The input:
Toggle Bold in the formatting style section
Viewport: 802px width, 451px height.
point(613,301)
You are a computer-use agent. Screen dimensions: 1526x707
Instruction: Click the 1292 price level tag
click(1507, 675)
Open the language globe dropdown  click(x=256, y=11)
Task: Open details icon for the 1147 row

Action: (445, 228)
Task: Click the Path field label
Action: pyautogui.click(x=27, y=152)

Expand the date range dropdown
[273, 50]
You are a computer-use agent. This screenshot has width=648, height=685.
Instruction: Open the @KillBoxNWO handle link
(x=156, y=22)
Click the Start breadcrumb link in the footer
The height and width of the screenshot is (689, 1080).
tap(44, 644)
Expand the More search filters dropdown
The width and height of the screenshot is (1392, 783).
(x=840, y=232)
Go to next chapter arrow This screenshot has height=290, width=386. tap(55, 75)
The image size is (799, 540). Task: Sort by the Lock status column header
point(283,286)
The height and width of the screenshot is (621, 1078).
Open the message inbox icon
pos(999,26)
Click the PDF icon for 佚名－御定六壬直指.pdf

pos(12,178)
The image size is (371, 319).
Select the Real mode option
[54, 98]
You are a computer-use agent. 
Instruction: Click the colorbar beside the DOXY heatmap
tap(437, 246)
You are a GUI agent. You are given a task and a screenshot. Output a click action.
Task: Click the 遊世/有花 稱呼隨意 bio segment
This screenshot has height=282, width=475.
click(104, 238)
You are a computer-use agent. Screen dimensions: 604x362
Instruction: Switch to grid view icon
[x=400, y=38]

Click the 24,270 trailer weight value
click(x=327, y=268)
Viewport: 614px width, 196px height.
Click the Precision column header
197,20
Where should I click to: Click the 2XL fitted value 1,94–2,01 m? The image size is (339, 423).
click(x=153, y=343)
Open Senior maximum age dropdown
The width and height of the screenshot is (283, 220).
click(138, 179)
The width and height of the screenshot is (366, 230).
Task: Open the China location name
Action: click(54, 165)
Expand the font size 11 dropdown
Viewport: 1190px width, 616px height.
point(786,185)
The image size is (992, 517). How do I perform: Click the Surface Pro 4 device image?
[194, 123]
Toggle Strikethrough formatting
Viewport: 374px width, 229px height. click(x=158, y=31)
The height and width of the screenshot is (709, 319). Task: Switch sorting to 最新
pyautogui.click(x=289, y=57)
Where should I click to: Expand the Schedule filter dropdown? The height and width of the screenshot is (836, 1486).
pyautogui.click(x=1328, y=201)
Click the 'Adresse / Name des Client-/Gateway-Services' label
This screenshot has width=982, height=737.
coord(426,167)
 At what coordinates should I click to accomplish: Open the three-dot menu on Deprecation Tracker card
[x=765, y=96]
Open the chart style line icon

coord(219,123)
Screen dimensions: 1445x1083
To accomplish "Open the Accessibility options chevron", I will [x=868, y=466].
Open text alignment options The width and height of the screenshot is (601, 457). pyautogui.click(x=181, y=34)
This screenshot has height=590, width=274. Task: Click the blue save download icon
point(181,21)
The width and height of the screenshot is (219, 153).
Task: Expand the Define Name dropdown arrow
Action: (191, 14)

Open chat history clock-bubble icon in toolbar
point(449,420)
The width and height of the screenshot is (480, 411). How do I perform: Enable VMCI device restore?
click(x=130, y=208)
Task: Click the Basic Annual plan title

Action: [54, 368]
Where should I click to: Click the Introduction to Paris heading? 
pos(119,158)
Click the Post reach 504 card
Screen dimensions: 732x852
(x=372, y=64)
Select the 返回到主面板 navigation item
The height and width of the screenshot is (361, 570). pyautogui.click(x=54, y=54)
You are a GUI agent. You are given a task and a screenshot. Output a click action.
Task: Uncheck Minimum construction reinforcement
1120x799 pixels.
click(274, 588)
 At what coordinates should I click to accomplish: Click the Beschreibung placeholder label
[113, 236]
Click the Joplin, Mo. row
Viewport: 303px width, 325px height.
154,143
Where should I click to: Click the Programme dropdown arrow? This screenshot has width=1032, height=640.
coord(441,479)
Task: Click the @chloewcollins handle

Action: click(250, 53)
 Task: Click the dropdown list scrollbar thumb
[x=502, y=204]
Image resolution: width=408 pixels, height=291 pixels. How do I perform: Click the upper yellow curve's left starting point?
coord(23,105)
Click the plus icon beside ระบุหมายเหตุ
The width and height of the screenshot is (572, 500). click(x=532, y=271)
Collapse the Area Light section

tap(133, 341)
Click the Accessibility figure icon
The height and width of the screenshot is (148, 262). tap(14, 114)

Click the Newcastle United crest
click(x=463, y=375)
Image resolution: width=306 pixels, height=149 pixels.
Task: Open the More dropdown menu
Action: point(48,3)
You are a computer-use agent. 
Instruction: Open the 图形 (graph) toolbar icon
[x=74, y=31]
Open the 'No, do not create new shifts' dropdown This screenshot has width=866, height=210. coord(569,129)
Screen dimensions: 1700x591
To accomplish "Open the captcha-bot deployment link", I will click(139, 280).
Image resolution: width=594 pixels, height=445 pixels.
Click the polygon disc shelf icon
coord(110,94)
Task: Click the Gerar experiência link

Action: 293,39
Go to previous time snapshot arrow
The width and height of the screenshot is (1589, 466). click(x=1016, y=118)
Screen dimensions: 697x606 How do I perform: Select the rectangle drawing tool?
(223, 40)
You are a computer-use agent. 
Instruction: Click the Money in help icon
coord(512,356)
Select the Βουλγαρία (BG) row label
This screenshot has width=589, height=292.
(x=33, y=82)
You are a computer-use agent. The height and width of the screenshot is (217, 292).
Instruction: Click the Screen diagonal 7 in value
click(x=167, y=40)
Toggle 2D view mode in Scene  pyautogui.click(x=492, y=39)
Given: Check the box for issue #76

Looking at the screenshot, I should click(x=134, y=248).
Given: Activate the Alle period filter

Work request: A precise copy of all the records is needed.

Completed task:
Toggle Bold in the formatting style section
Viewport: 802px width, 451px height.
point(613,301)
You are a computer-use agent. Screen dimensions: 1526x707
Instruction: Click the 1292 price level tag
click(1507, 675)
Open the language globe dropdown  click(x=256, y=11)
Task: Open details icon for the 1147 row

Action: (445, 228)
Task: Click the Path field label
Action: pyautogui.click(x=27, y=152)

Expand the date range dropdown
[273, 50]
You are a computer-use agent. This screenshot has width=648, height=685.
Instruction: Open the @KillBoxNWO handle link
(x=156, y=22)
Click the Start breadcrumb link in the footer
The height and width of the screenshot is (689, 1080).
tap(44, 644)
Expand the More search filters dropdown
The width and height of the screenshot is (1392, 783).
(x=840, y=232)
Go to next chapter arrow This screenshot has height=290, width=386. tap(55, 75)
The image size is (799, 540). Task: Sort by the Lock status column header
point(283,286)
The height and width of the screenshot is (621, 1078).
Open the message inbox icon
pos(999,26)
Click the PDF icon for 佚名－御定六壬直指.pdf

pos(12,178)
The image size is (371, 319).
Select the Real mode option
[54, 98]
You are a computer-use agent. 
Instruction: Click the colorbar beside the DOXY heatmap
tap(437, 246)
You are a GUI agent. You are given a task and a screenshot. Output a click action.
Task: Click the 遊世/有花 稱呼隨意 bio segment
This screenshot has height=282, width=475.
click(104, 238)
You are a computer-use agent. Screen dimensions: 604x362
Instruction: Switch to grid view icon
[x=400, y=38]

Click the 24,270 trailer weight value
click(x=327, y=268)
Viewport: 614px width, 196px height.
Click the Precision column header
197,20
Where should I click to: Click the 2XL fitted value 1,94–2,01 m? The image size is (339, 423).
click(x=153, y=343)
Open Senior maximum age dropdown
The width and height of the screenshot is (283, 220).
click(138, 179)
The width and height of the screenshot is (366, 230).
Task: Open the China location name
Action: click(54, 165)
Expand the font size 11 dropdown
Viewport: 1190px width, 616px height.
point(786,185)
The image size is (992, 517). How do I perform: Click the Surface Pro 4 device image?
[194, 123]
Toggle Strikethrough formatting
Viewport: 374px width, 229px height. click(x=158, y=31)
The height and width of the screenshot is (709, 319). Task: Switch sorting to 最新
pyautogui.click(x=289, y=57)
Where should I click to: Expand the Schedule filter dropdown? The height and width of the screenshot is (836, 1486).
pyautogui.click(x=1328, y=201)
Click the 'Adresse / Name des Client-/Gateway-Services' label
This screenshot has width=982, height=737.
coord(426,167)
 At what coordinates should I click to accomplish: Open the three-dot menu on Deprecation Tracker card
[x=765, y=96]
Open the chart style line icon

coord(219,123)
Screen dimensions: 1445x1083
To accomplish "Open the Accessibility options chevron", I will [x=868, y=466].
Open text alignment options The width and height of the screenshot is (601, 457). pyautogui.click(x=181, y=34)
This screenshot has height=590, width=274. Task: Click the blue save download icon
point(181,21)
The width and height of the screenshot is (219, 153).
Task: Expand the Define Name dropdown arrow
Action: (191, 14)

Open chat history clock-bubble icon in toolbar
point(449,420)
The width and height of the screenshot is (480, 411). How do I perform: Enable VMCI device restore?
click(x=130, y=208)
Task: Click the Basic Annual plan title

Action: [54, 368]
Where should I click to: Click the Introduction to Paris heading? 
pos(119,158)
Click the Post reach 504 card
Screen dimensions: 732x852
(x=372, y=64)
Select the 返回到主面板 navigation item
The height and width of the screenshot is (361, 570). pyautogui.click(x=54, y=54)
You are a GUI agent. You are given a task and a screenshot. Output a click action.
Task: Uncheck Minimum construction reinforcement
1120x799 pixels.
click(274, 588)
 At what coordinates should I click to accomplish: Click the Beschreibung placeholder label
[113, 236]
Click the Joplin, Mo. row
Viewport: 303px width, 325px height.
154,143
Where should I click to: Click the Programme dropdown arrow? This screenshot has width=1032, height=640.
coord(441,479)
Task: Click the @chloewcollins handle

Action: click(250, 53)
 Task: Click the dropdown list scrollbar thumb
[x=502, y=204]
Image resolution: width=408 pixels, height=291 pixels. How do I perform: Click the upper yellow curve's left starting point?
coord(23,105)
Click the plus icon beside ระบุหมายเหตุ
The width and height of the screenshot is (572, 500). click(x=532, y=271)
Collapse the Area Light section

tap(133, 341)
Click the Accessibility figure icon
The height and width of the screenshot is (148, 262). tap(14, 114)

Click the Newcastle United crest
click(x=463, y=375)
Image resolution: width=306 pixels, height=149 pixels.
Task: Open the More dropdown menu
Action: point(48,3)
You are a computer-use agent. 
Instruction: Open the 图形 (graph) toolbar icon
[x=74, y=31]
Open the 'No, do not create new shifts' dropdown This screenshot has width=866, height=210. coord(569,129)
Screen dimensions: 1700x591
To accomplish "Open the captcha-bot deployment link", I will click(139, 280).
Image resolution: width=594 pixels, height=445 pixels.
Click the polygon disc shelf icon
coord(110,94)
Task: Click the Gerar experiência link

Action: 293,39
Go to previous time snapshot arrow
The width and height of the screenshot is (1589, 466). click(x=1016, y=118)
Screen dimensions: 697x606 How do I perform: Select the rectangle drawing tool?
(223, 40)
You are a computer-use agent. 
Instruction: Click the Money in help icon
coord(512,356)
Select the Βουλγαρία (BG) row label
This screenshot has width=589, height=292.
(x=33, y=82)
You are a computer-use agent. The height and width of the screenshot is (217, 292).
Instruction: Click the Screen diagonal 7 in value
click(x=167, y=40)
Toggle 2D view mode in Scene  pyautogui.click(x=492, y=39)
Given: Check the box for issue #76

Looking at the screenshot, I should click(x=134, y=248).
Given: Activate the Alle period filter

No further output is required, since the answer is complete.